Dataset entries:
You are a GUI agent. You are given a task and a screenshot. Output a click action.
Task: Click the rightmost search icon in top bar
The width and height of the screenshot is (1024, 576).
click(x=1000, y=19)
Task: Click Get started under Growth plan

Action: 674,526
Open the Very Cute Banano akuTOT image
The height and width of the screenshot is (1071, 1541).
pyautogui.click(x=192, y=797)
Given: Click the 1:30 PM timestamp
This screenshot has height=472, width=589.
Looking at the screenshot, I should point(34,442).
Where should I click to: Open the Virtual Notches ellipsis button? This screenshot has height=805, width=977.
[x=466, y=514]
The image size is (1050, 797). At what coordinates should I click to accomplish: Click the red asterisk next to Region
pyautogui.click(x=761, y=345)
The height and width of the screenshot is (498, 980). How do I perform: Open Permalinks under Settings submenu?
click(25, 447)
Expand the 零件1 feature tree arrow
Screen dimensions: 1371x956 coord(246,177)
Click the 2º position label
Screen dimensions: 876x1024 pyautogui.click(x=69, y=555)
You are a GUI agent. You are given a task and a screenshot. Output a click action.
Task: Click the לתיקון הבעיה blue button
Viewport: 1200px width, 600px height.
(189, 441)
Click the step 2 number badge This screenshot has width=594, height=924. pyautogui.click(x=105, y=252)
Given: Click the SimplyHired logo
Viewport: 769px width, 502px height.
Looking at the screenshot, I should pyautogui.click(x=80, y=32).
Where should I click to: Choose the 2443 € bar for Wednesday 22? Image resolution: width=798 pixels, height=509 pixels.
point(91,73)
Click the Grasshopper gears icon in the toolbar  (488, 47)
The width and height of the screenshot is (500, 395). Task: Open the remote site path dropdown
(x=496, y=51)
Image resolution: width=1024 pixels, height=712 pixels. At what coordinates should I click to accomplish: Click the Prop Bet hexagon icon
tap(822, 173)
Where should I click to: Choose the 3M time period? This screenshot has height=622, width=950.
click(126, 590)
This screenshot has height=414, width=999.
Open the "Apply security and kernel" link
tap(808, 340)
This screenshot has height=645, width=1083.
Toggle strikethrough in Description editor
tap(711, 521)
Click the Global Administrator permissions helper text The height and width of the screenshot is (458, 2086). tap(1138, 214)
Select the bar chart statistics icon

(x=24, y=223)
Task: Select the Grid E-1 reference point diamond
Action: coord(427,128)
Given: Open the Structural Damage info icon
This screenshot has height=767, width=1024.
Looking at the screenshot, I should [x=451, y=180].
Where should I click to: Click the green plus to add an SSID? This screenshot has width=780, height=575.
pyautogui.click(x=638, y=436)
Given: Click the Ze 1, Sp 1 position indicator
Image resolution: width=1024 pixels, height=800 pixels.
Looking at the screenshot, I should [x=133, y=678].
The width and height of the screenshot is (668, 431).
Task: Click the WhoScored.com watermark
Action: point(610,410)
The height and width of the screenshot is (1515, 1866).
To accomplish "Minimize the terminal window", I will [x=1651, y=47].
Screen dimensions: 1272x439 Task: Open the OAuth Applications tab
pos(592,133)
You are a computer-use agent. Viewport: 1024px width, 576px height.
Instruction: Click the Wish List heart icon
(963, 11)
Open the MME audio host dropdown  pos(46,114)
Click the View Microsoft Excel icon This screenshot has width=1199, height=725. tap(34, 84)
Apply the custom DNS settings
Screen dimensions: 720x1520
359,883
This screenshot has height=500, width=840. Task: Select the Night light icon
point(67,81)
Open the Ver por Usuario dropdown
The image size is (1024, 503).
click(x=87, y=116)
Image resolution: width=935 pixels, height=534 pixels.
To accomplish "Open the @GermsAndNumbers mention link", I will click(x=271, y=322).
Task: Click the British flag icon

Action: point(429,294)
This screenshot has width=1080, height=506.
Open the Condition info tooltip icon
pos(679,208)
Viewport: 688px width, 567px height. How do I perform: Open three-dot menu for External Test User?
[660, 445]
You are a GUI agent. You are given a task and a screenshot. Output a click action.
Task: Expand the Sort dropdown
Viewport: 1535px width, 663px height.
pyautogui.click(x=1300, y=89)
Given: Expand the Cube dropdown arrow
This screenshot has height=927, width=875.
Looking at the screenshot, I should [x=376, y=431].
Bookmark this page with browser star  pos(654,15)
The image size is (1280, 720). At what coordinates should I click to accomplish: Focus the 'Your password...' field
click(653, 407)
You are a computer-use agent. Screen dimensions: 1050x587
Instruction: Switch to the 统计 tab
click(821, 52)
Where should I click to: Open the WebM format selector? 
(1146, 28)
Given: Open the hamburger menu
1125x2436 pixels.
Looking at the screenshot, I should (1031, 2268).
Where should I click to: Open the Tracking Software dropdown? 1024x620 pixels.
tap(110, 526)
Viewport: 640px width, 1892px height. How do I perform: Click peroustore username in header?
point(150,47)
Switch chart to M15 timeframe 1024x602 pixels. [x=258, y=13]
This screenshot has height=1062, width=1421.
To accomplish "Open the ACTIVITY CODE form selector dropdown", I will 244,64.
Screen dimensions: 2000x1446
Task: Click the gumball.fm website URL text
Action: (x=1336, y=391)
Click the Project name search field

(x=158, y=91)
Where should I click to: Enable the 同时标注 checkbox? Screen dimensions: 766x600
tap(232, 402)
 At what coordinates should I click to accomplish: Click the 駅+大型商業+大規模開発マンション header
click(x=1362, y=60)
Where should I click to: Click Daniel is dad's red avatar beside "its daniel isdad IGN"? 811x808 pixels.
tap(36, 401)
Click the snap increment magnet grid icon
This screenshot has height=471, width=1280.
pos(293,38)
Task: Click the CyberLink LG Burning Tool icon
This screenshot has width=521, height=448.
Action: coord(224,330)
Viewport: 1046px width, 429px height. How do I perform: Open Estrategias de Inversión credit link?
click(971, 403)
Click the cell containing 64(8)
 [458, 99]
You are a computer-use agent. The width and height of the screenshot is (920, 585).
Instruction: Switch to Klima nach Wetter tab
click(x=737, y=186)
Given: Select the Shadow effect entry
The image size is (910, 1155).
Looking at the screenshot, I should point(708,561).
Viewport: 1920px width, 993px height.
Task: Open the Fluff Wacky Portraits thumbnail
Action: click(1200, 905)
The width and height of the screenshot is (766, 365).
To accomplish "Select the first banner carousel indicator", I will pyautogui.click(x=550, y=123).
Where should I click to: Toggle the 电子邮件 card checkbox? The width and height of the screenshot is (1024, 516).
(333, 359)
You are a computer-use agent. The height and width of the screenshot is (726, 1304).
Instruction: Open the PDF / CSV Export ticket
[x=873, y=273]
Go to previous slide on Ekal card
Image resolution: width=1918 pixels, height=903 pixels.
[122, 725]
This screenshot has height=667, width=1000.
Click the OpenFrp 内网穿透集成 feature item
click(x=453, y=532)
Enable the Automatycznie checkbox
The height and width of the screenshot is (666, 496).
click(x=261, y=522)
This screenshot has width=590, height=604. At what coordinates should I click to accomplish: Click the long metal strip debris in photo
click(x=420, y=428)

> [Task prompt]:
Repeat every entry exactly, please.

> [Final answer]:
You are a GUI agent. You are given a task and a screenshot. Output a click action.
Task: Click the rightmost search icon in top bar
The width and height of the screenshot is (1024, 576).
click(x=1000, y=19)
Task: Click Get started under Growth plan

Action: 674,526
Open the Very Cute Banano akuTOT image
The height and width of the screenshot is (1071, 1541).
pyautogui.click(x=192, y=797)
Given: Click the 1:30 PM timestamp
This screenshot has height=472, width=589.
Looking at the screenshot, I should point(34,442).
Where should I click to: Open the Virtual Notches ellipsis button? This screenshot has height=805, width=977.
[x=466, y=514]
The image size is (1050, 797). At what coordinates should I click to accomplish: Click the red asterisk next to Region
pyautogui.click(x=761, y=345)
The height and width of the screenshot is (498, 980). How do I perform: Open Permalinks under Settings submenu?
click(25, 447)
Expand the 零件1 feature tree arrow
Screen dimensions: 1371x956 coord(246,177)
Click the 2º position label
Screen dimensions: 876x1024 pyautogui.click(x=69, y=555)
You are a GUI agent. You are given a task and a screenshot. Output a click action.
Task: Click the לתיקון הבעיה blue button
Viewport: 1200px width, 600px height.
(189, 441)
Click the step 2 number badge This screenshot has width=594, height=924. pyautogui.click(x=105, y=252)
Given: Click the SimplyHired logo
Viewport: 769px width, 502px height.
Looking at the screenshot, I should pyautogui.click(x=80, y=32).
Where should I click to: Choose the 2443 € bar for Wednesday 22? Image resolution: width=798 pixels, height=509 pixels.
point(91,73)
Click the Grasshopper gears icon in the toolbar  (488, 47)
The width and height of the screenshot is (500, 395). Task: Open the remote site path dropdown
(x=496, y=51)
Image resolution: width=1024 pixels, height=712 pixels. At what coordinates should I click to accomplish: Click the Prop Bet hexagon icon
tap(822, 173)
Where should I click to: Choose the 3M time period? This screenshot has height=622, width=950.
click(126, 590)
This screenshot has height=414, width=999.
Open the "Apply security and kernel" link
tap(808, 340)
This screenshot has height=645, width=1083.
Toggle strikethrough in Description editor
tap(711, 521)
Click the Global Administrator permissions helper text The height and width of the screenshot is (458, 2086). tap(1138, 214)
Select the bar chart statistics icon

(x=24, y=223)
Task: Select the Grid E-1 reference point diamond
Action: coord(427,128)
Given: Open the Structural Damage info icon
This screenshot has height=767, width=1024.
Looking at the screenshot, I should [x=451, y=180].
Where should I click to: Click the green plus to add an SSID? This screenshot has width=780, height=575.
pyautogui.click(x=638, y=436)
Given: Click the Ze 1, Sp 1 position indicator
Image resolution: width=1024 pixels, height=800 pixels.
Looking at the screenshot, I should [x=133, y=678].
The width and height of the screenshot is (668, 431).
Task: Click the WhoScored.com watermark
Action: point(610,410)
The height and width of the screenshot is (1515, 1866).
To accomplish "Minimize the terminal window", I will [x=1651, y=47].
Screen dimensions: 1272x439 Task: Open the OAuth Applications tab
pos(592,133)
You are a computer-use agent. Viewport: 1024px width, 576px height.
Instruction: Click the Wish List heart icon
(963, 11)
Open the MME audio host dropdown  pos(46,114)
Click the View Microsoft Excel icon This screenshot has width=1199, height=725. tap(34, 84)
Apply the custom DNS settings
Screen dimensions: 720x1520
359,883
This screenshot has height=500, width=840. Task: Select the Night light icon
point(67,81)
Open the Ver por Usuario dropdown
The image size is (1024, 503).
click(x=87, y=116)
Image resolution: width=935 pixels, height=534 pixels.
To accomplish "Open the @GermsAndNumbers mention link", I will click(x=271, y=322).
Task: Click the British flag icon

Action: point(429,294)
This screenshot has width=1080, height=506.
Open the Condition info tooltip icon
pos(679,208)
Viewport: 688px width, 567px height. How do I perform: Open three-dot menu for External Test User?
[660, 445]
You are a GUI agent. You are given a task and a screenshot. Output a click action.
Task: Expand the Sort dropdown
Viewport: 1535px width, 663px height.
pyautogui.click(x=1300, y=89)
Given: Expand the Cube dropdown arrow
This screenshot has height=927, width=875.
Looking at the screenshot, I should [x=376, y=431].
Bookmark this page with browser star  pos(654,15)
The image size is (1280, 720). At what coordinates should I click to accomplish: Focus the 'Your password...' field
click(653, 407)
You are a computer-use agent. Screen dimensions: 1050x587
Instruction: Switch to the 统计 tab
click(821, 52)
Where should I click to: Open the WebM format selector? 
(1146, 28)
Given: Open the hamburger menu
1125x2436 pixels.
Looking at the screenshot, I should (1031, 2268).
Where should I click to: Open the Tracking Software dropdown? 1024x620 pixels.
tap(110, 526)
Viewport: 640px width, 1892px height. How do I perform: Click peroustore username in header?
point(150,47)
Switch chart to M15 timeframe 1024x602 pixels. [x=258, y=13]
This screenshot has height=1062, width=1421.
To accomplish "Open the ACTIVITY CODE form selector dropdown", I will 244,64.
Screen dimensions: 2000x1446
Task: Click the gumball.fm website URL text
Action: (x=1336, y=391)
Click the Project name search field

(x=158, y=91)
Where should I click to: Enable the 同时标注 checkbox? Screen dimensions: 766x600
tap(232, 402)
 At what coordinates should I click to accomplish: Click the 駅+大型商業+大規模開発マンション header
click(x=1362, y=60)
Where should I click to: Click Daniel is dad's red avatar beside "its daniel isdad IGN"? 811x808 pixels.
tap(36, 401)
Click the snap increment magnet grid icon
This screenshot has height=471, width=1280.
pos(293,38)
Task: Click the CyberLink LG Burning Tool icon
This screenshot has width=521, height=448.
Action: coord(224,330)
Viewport: 1046px width, 429px height. How do I perform: Open Estrategias de Inversión credit link?
click(971, 403)
Click the cell containing 64(8)
 [458, 99]
You are a computer-use agent. The width and height of the screenshot is (920, 585).
Instruction: Switch to Klima nach Wetter tab
click(x=737, y=186)
Given: Select the Shadow effect entry
The image size is (910, 1155).
Looking at the screenshot, I should point(708,561).
Viewport: 1920px width, 993px height.
Task: Open the Fluff Wacky Portraits thumbnail
Action: click(1200, 905)
The width and height of the screenshot is (766, 365).
To accomplish "Select the first banner carousel indicator", I will pyautogui.click(x=550, y=123).
Where should I click to: Toggle the 电子邮件 card checkbox? The width and height of the screenshot is (1024, 516).
(333, 359)
You are a computer-use agent. The height and width of the screenshot is (726, 1304).
Instruction: Open the PDF / CSV Export ticket
[x=873, y=273]
Go to previous slide on Ekal card
Image resolution: width=1918 pixels, height=903 pixels.
[122, 725]
This screenshot has height=667, width=1000.
Click the OpenFrp 内网穿透集成 feature item
click(x=453, y=532)
Enable the Automatycznie checkbox
The height and width of the screenshot is (666, 496).
click(x=261, y=522)
This screenshot has width=590, height=604. At what coordinates should I click to accomplish: Click the long metal strip debris in photo
click(x=420, y=428)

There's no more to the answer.